> _Work to be completed_
How many lines in the material below contain the string "width", with case counting? Reply with the number alone.

> _Available data_

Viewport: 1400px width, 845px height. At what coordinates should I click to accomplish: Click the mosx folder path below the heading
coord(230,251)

--

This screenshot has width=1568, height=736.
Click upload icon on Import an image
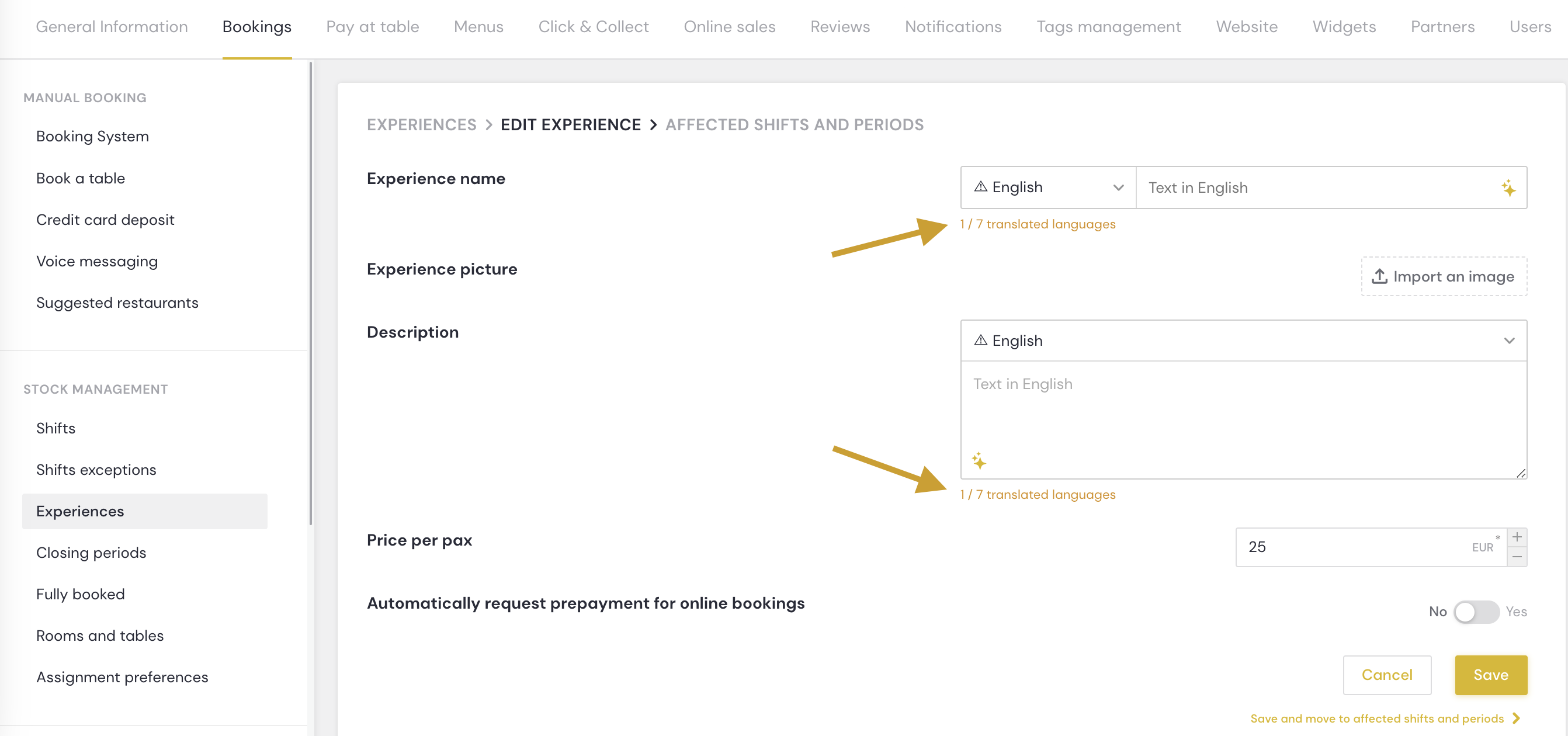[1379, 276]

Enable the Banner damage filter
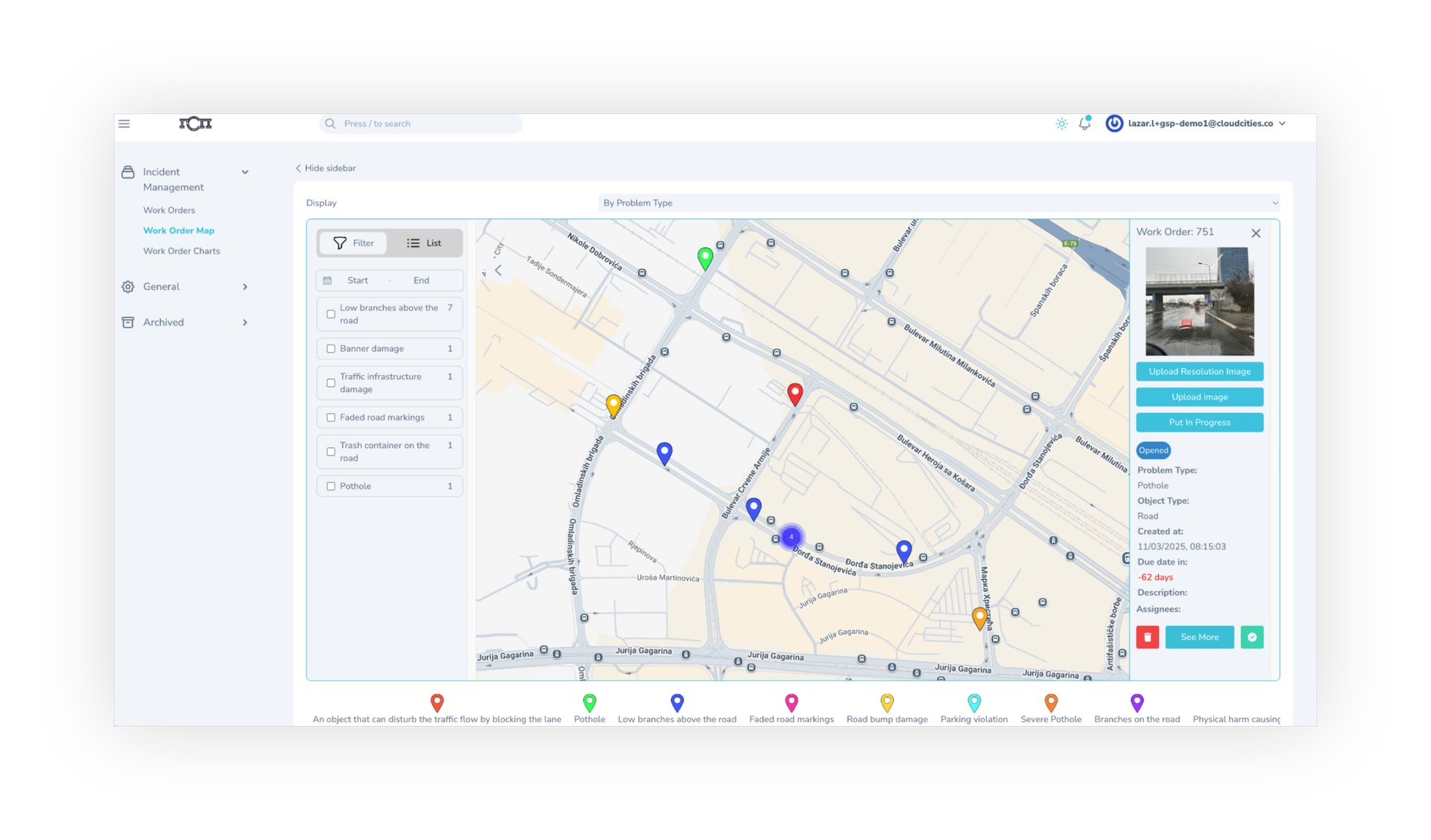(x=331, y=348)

* * *

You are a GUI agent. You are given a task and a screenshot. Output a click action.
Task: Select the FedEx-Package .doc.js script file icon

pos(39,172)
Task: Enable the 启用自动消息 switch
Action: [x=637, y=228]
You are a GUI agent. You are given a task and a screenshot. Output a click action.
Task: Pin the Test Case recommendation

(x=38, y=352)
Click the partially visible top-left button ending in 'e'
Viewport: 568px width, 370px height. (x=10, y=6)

> _Reply_
3